Village might create community development director post

RANTOUL — A village of Rantoul community development director position could be created.

Outgoing Village Administrator Jeff Fiegenschuh, whose last day on the job was Friday, recommended creation of the position.

Village departments have been undergoing reorganization this year. Inspections Director Dan Culkin retired from a full-time position in May, and a committee of staff and elected officials was formed to help the administrator with reorganizing the inspections department to increase efficiency.

A neighborhood services coordinator position was created to which Brenda Runyon was hired.

After Mike Loschen resigned as community development director, the position was reorganized, and Ken Turner took over the position of HUD/grants administrator.

“Over the past several months, our team has been looking at ways to complete the reorganization by bringing economic development into the fold,” Fiegenschuh said in a written report to the board at last week’s study session.

“This concept will ensure that our economic development official works closely with our inspections and planning people This increased communication will ensure that potential developers receive one unified message on what is allowed and not allowed.”

Fiegenschuh said the village will advertise nationally to fill the position if the village board approves the addition.
Board trustee Hank Gamel said community development “represents at least two of the pillars of the Rantoul Tomorrow Initiative ... from neighborhoods to economic development.”

Gamel said the village needs to be proactive.

“We don’t want the (economic) interest to pass us by because we’re not ready,” Gamel said, urging the board to support creation of the position “because it’s a milestone in progress.”

Human Resources Director Katherine Johnston said the position would carry a proposed salary of $90,000-$126,000 a year.

Residency limit adjustment
Public works Director Greg Hazel asked the board to waive the current requirement that the public works department’s assistant director live within 4 miles of the village.

He asked that the limit be expanded to 20 miles, similar to the allowable limit for police lieutenants.

By doing so, Hazel believes the village will be able to entice a larger and more-qualified number of candidates for the position, which has been vacant since Pete Passarelli left earlier this year.

“The after-hours response in the event of emergencies typically falls on the director,” Hazel said of any need for the assistant director to live nearby.

Said board trustee Jennifer Fox, “I get it that we’re trying to get more qualified applicants, but I’m never a fan of letting residency go.”

The board was asked to consider the measure at its Sept. 12 meeting.

Transfer of utilities
Hazel also told the board that the Air Force — nearly 25 years after the closure of Chanute Air Force Base — is nearly ready to transfer ownership of the utilities on the former base to the village at no cost.

The village has operated the utilities under a lease agreement since the closure.  

The utilities include stormwater, sanitary sewer, potable water, and electric distribution.

The village earlier purchased the natural gas system.

Microloan for prep academy
The board was asked to approve a $20,000 microloan to Midwest Prep Academy.

The seven-year loan at 2 percent interest would enable the academy, which started operations this year in Rantoul after several years in northern Illinois, to outfit its own fitness equipment.

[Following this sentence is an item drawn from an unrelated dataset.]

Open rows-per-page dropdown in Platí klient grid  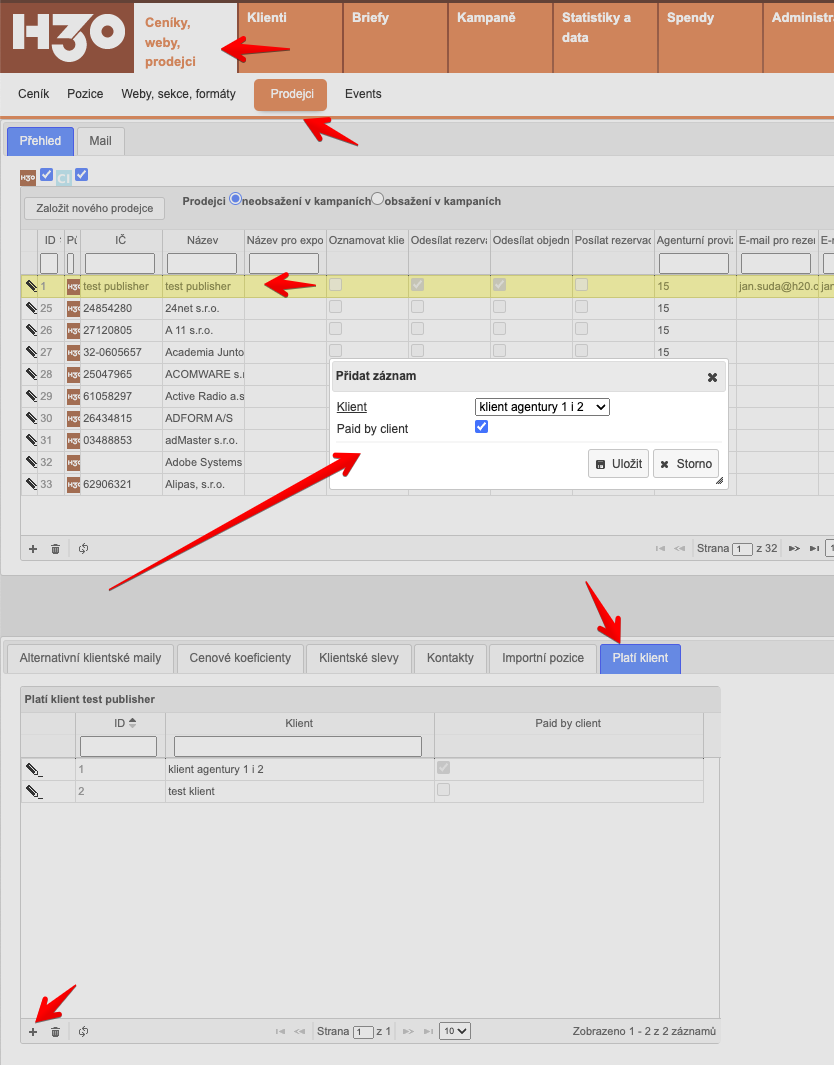coord(456,1031)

The academy currently uses Forum Fitness Center.

The prep academy is leasing fields, locker rooms and classroom space from the village.

The academy “would prefer to have their own equipment and space, which will also be available in the off season to Rantoul residents,” Economic Development Director Rebecca Motley said.

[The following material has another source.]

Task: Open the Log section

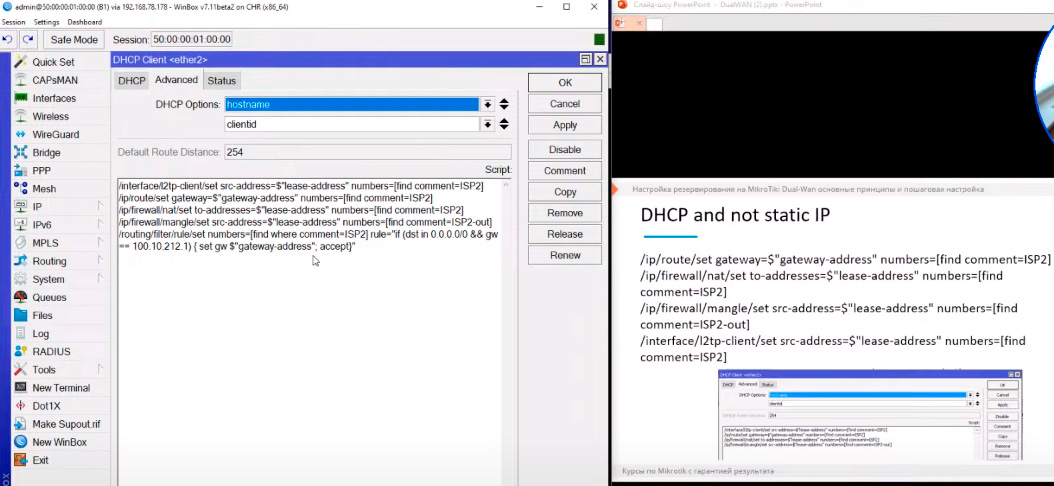Action: [x=40, y=334]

The academy operates from July-November.

Property transfer
The board was asked to accept  the transfer of three parcels in the 900 area of the former Air Force base — an area that includes the old base landfills.

The board approved environmental covenants for the sites, which also include the new solar facility, in the spring.

Hazel said the village will have no liability for the property.

“It falls on the (Department of Defense),” Hazel said.

The board was also asked to accept a 2 1/2-acre parcel at the corner of Century Boulevard and Flessner Avenue from the Robeson/Roessler Group.

Hazel said a sanitary main divides the property, “so it makes it difficult for true development, but it would make additional parking or green space. Certain development could be on it, or it could be offered to an adjoining property.”

Zoning plan
The board reviewed the zoning ordinance update final draft as recommended by the Planning and Zoning Commission and presented by representatives of the Regional Planning Commission.

Fiegenschuh said the change makes the village’s zoning code much more uniform and non contradictory.

“The whole reason we did this was to simplify the code,” Fiegenschuh said. “We’ve had a lot of complaints about the design guidelines and how different they were. In fact the new hotel that just went up didn’t meet our former guidelines. It hindered development.”

Fiegenschuh said the new code is more developer friendly.

“It’s more streamlined,” he said, “and we don’t have language that contradicts language elsewhere in our code.”

Advertising proposal
Human Resources Director Katherine Johnston asked the board to consider amending village policy that requires that every village position be advertised “in a newspaper of general circulation.”

She said some of the village positions are highly specialized, and not having to advertise locally would reduce costs to the village.

“The proposal would require that the HR manager list any open position in at least three physical or web-based locations,” Johnston said. “This allows us to better target our applicants. We can save a little bit of money and get better-qualified candidates.”